Observations and testimonials Counsellors at ACA developed culturally appropriate counselling to address issues relating to the client’s resistance to seek counselling and to engage respectfully with clients. They integrated Western based therapeutic approaches (such as cognitive behavioural therapy) with the innovative culturally appropriate Eastern based therapeutic approaches to minimise the client’s stress and anxiety due to feelings of guilt and shame to promote full recovery. For example, counsellors successfully assisted one of the clients who held great importance to their religion and whose reputation was impacted enormously by what his family and community members thought of him. The counselling approach was to, during talk therapy, highlight the client’s religion and social status by discussing religious rules, prohibitions and expectations and their meanings that may lead the client to make positive behavioural changes.

The therapy focused on the status of the client within his family circle and the importance of what his children and relatives think of him as the head of the family and the noble social expectations of him. The client then had to look at both life choices and what has more value to him about his immediate social environments. This method of combining traditional talk therapy methods about one’s own beliefs and social status with the evidence based existing psychotherapy approaches yielded positive results for the client regarding achieving their goals.

Recommendations to increase cultural competence within gambling counselling services

It is concluded that from many years of experience working with the Arabic clients, the bilingual counsellors who speak the Arabic language (both Arabic dialects and Modern Standard Arabic) and who understand the culture and the social and political background of the client can assist and provide efficient and engaging treatment and recovery services to the person who is seeking help to either abstain or decrease their unhealthy gambling behaviours (Arab Council Australia 2016).

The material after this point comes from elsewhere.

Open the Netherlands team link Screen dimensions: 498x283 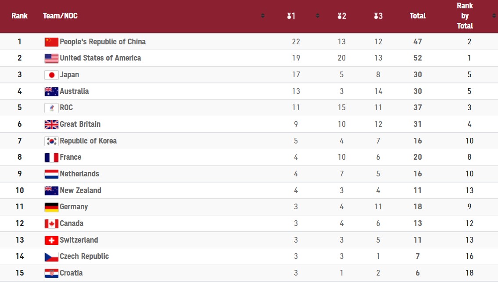point(79,174)
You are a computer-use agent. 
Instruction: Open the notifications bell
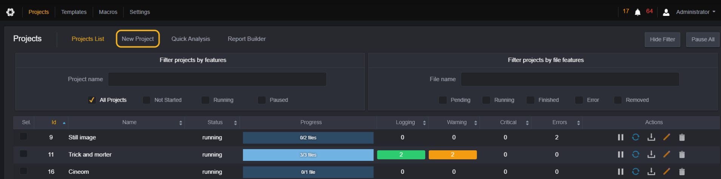click(638, 12)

Based on the case discussion of the ACA gambling counselling experience as an example of culturally competent client services, we conclude that more research is needed on the application of cultural competence in the Australian context and gambling counselling services working with CALD communities to develop the best practice and cultural competence measures. Further research may also create more understanding of gambling counselling service provisions to assist clients from CALD backgrounds in a more effective way. For example, culturally competent practitioners will be able to improve the process of care by understanding the clients’ worldviews (e.g., Michalopoulou et al. 2014). After all, it is not so much about whose worldview is closer to truth but more about how the practitioner understands the client’s view of the world and seeks explanations of addictive behaviours. This would ultimately improve the counselling outcome.